If those racing stripes on your car have failed to turn heads in the way you’d hoped, then here’s an idea that’ll guarantee people look your way as you motor around your neighborhood. Though setting it up may take a while.
Promoting its new 2017 IS sedan, Lexus has just unveiled a one-off creation that encases the car in 41,999 LED lights. It’s surely the ideal vehicle for road-based attention seekers, especially community-minded ones who’ll also be able to use it to illuminate the neighborhood in the event of a power outage.
The lights transform the car, called the “LIT” (what else?), into a screen capable of displaying an array of dazzling graphics and multi-colored animations.

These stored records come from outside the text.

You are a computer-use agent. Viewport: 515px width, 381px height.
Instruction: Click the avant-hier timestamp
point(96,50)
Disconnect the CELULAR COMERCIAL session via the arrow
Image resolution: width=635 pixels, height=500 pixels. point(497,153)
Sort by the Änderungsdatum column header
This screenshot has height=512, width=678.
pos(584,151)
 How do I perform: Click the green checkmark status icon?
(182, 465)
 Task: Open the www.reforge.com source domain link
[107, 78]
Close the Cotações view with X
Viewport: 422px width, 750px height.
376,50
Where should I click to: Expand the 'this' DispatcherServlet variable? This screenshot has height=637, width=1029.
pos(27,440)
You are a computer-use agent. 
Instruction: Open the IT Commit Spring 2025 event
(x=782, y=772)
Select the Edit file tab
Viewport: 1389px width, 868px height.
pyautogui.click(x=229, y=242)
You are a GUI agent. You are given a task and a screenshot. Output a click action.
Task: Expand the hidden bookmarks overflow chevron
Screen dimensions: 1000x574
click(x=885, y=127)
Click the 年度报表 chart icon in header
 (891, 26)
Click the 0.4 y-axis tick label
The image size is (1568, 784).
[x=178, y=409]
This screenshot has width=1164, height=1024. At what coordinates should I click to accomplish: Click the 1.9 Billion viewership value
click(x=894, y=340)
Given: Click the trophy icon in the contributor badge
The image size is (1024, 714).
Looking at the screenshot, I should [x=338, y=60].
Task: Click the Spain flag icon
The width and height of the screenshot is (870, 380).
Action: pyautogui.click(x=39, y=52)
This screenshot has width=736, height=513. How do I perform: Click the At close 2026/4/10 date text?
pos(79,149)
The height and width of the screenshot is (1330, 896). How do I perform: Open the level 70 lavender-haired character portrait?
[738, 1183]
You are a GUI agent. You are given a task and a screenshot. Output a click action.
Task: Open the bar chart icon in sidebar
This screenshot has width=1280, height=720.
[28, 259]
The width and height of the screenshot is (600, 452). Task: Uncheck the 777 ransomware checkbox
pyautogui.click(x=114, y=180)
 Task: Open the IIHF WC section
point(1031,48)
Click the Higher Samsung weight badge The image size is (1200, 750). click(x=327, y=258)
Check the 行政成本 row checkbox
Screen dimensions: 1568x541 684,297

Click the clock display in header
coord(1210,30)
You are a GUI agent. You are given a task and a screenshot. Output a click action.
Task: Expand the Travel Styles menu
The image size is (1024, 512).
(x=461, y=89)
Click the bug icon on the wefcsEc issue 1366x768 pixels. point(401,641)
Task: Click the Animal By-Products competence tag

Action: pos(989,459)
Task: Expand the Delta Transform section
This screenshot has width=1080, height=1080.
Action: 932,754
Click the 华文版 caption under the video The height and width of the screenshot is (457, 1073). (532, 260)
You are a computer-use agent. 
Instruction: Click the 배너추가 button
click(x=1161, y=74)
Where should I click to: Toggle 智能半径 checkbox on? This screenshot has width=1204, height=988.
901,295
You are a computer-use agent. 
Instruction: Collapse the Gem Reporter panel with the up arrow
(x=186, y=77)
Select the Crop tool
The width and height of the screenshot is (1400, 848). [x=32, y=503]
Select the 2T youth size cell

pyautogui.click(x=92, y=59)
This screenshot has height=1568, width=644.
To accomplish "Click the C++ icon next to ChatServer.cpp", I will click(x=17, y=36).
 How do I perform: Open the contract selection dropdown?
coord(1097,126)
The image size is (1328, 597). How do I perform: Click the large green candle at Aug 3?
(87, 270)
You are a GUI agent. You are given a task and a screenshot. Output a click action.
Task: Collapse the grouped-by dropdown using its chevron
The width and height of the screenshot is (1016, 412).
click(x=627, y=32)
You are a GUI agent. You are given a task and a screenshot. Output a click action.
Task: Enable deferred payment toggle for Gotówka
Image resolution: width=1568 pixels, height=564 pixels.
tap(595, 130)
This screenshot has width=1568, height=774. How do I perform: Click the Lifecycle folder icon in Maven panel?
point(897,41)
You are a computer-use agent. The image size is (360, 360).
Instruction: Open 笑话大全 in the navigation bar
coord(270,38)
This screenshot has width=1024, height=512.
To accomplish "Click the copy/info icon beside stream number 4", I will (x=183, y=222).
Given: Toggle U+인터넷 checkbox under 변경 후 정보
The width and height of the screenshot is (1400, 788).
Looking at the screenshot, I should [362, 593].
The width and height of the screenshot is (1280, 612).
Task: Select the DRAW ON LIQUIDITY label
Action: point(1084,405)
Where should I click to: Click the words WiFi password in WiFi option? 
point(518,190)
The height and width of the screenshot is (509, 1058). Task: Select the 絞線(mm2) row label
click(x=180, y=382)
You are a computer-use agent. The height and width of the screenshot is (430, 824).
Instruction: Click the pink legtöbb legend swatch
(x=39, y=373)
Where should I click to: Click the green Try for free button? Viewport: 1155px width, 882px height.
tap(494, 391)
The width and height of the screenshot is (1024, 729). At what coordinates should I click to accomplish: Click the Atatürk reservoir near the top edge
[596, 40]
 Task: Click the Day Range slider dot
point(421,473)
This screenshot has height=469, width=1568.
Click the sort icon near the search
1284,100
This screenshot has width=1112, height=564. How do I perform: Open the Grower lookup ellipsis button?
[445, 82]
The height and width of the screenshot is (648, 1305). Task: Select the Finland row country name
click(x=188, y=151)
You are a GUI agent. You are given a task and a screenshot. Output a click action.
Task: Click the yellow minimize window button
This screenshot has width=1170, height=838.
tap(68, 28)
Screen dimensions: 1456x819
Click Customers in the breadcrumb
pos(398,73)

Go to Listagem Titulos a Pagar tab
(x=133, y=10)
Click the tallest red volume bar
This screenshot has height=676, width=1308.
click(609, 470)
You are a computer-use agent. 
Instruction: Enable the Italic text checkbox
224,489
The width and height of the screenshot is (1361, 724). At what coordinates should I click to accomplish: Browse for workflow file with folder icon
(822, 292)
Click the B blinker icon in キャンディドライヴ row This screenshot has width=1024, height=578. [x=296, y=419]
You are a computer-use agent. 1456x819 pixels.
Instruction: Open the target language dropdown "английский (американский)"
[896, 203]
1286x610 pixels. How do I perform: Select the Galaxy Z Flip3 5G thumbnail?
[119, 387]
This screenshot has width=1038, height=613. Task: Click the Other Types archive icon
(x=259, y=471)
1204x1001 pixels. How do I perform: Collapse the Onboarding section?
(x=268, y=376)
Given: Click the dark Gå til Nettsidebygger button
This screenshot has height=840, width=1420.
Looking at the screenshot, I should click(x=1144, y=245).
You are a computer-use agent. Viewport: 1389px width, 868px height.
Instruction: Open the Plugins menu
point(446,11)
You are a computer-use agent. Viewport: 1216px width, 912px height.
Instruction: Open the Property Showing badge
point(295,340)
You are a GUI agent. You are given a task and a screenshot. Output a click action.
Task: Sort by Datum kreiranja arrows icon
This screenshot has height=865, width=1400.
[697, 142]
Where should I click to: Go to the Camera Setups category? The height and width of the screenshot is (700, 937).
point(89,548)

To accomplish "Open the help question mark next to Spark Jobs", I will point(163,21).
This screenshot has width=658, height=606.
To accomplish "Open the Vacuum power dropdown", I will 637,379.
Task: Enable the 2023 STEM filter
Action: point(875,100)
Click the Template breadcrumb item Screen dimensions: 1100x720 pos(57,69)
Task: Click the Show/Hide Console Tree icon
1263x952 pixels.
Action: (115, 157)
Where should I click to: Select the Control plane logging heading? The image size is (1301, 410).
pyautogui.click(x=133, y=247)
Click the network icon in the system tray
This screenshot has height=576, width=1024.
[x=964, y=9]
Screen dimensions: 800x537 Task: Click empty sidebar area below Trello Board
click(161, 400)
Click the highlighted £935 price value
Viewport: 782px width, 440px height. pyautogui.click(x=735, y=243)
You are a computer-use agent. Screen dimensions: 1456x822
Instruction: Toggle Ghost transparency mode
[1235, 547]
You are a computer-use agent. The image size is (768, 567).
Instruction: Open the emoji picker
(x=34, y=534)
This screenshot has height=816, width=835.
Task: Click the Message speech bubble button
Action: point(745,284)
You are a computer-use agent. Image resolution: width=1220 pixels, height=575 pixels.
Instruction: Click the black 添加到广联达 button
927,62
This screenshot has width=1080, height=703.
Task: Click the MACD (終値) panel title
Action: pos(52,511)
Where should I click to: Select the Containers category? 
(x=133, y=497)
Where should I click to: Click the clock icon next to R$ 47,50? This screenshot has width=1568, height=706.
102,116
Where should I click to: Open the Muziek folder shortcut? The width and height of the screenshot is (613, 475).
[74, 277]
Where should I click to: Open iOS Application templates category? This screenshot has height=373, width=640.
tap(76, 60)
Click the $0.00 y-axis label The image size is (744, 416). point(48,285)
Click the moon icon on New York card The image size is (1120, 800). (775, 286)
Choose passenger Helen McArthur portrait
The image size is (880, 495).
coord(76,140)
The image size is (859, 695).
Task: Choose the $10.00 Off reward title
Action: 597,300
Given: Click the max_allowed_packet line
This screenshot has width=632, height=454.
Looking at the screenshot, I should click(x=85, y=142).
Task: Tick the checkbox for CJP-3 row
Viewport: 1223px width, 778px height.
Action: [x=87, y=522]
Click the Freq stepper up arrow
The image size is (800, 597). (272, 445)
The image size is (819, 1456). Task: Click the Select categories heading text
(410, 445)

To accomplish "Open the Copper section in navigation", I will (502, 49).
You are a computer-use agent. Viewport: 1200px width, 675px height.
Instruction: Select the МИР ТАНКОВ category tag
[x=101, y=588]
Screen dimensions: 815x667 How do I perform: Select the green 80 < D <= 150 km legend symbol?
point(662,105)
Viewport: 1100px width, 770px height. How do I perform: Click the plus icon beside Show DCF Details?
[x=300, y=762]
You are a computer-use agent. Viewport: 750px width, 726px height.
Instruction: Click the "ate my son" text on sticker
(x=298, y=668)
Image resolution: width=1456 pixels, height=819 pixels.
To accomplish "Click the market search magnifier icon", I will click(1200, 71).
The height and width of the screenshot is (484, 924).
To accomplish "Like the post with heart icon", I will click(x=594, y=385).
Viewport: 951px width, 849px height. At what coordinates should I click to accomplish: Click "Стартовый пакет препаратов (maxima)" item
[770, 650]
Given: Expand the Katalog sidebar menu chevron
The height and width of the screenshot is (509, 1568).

Three different modes allow the lights to interact with nearby sounds and people. Attract mode, for example, features a loop of colorful graphics “that highlight the strong lines of the IS and play into its bold styling,” so the company says.
Music Viz mode, meanwhile, is designed to respond to music, with the LEDs creating custom, responsive displays that sync to the track blasting out of your speakers.
Finally, Gesture mode allows you to control the motion of the LED animations via a gaming console, allowing anyone in the car to create a dazzling light display at 70 mph. Or while you’re stuck in traffic.
Lexus’ marketing team clearly thought it was an awesome idea, even if the minions tasked with transforming the car quite possibly didn’t. That’s because each and every one of those 41,999 lights had to be applied by hand, lights which, “if placed end-to-end, would stretch half a mile in length.” So yes, it’s a lot of lights.
Music video
To take its new car to a wider audience, Toyota’s Lexus brand teamed up with British artist Dua Lipa to have the car star in a music video for her new Be the One track.
It’s not the first time Lexus has given the new IS a somewhat striking makeover. Just last month it unveiled a bright red Sriracha-themed version dubbed “the hottest Lexus IS ever.” It even came with “oven mits” for driving gloves and a trunkful of Sriracha bottles for “emergency condiment situations.” And how can we forget 2015’s remarkable origami design?